Unnoticed by most Pakistanis, an absolutely brilliant and outstanding event took place on Friday, 24th October 2014.  In a system often described as dysfunctional and dilapidated, something actually began to deliver.    In a bold and long awaited move,  the Punjab Information Commission handed out the first penalty of its kind for violation of the Punjab  Right to Information Act.


In June 2014,  a government school teacher in Vehari had invoked the RTI law to seek   from the Executive District Officer (EDO) a copy of an inquiry report against the teacher and a seniority list of teachers.   As expected and as experienced in 95 percent of the cases, the EDO failed to provide the requested information.  The brave Vehari teacher, as stated in the law,  moved the Provincial Information Commission.  The Commission found the EDO guilty of neglect and indifference.  He was awarded the first  penalty under the RTI law in Pakistan – a fine equaling two months of his salary.


What makes this event so unique and so consequential?  It sets the first precedence of its kind  and delivers a strong message to all government functionaries.   They ought to respect the citizens’ constitutional right to information.  Failure to do so could have serious consequences.
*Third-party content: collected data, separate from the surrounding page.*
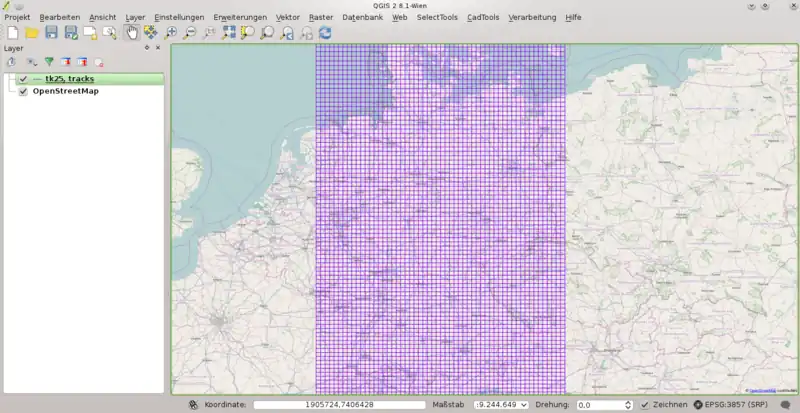Toggle visibility of tk25, tracks layer
800x413 pixels.
tap(23, 79)
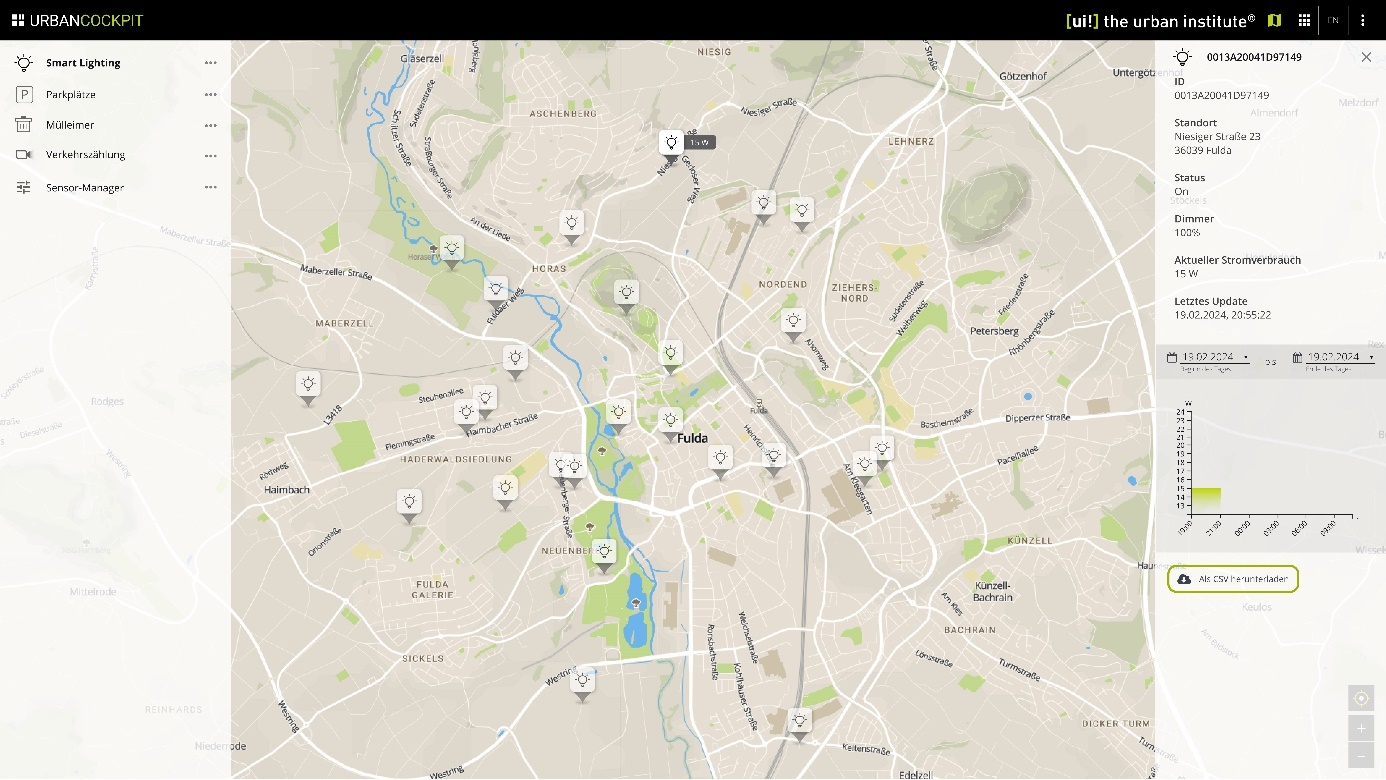Open the three-dot menu beside Smart Lighting
Viewport: 1386px width, 780px height.
210,63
This event also demonstrates a behavior model that needs to be emulated by the Federal and Provincial Ombudsmen.  The IG Police of Sindh has failed to provide information relating to  policemen and police vehicles that are deployed on VIP duties – a question asked under RTI some six months back.  Will the Sindh Ombudsman have the courage and the good sense to fine the IG Police  for his neglect and indifference in providing the requested information?  Understandably, the deduction of two months salary would  be inconsequential for an IG police.  It would however succeed in delivering a message that the state needs to follow its own laws.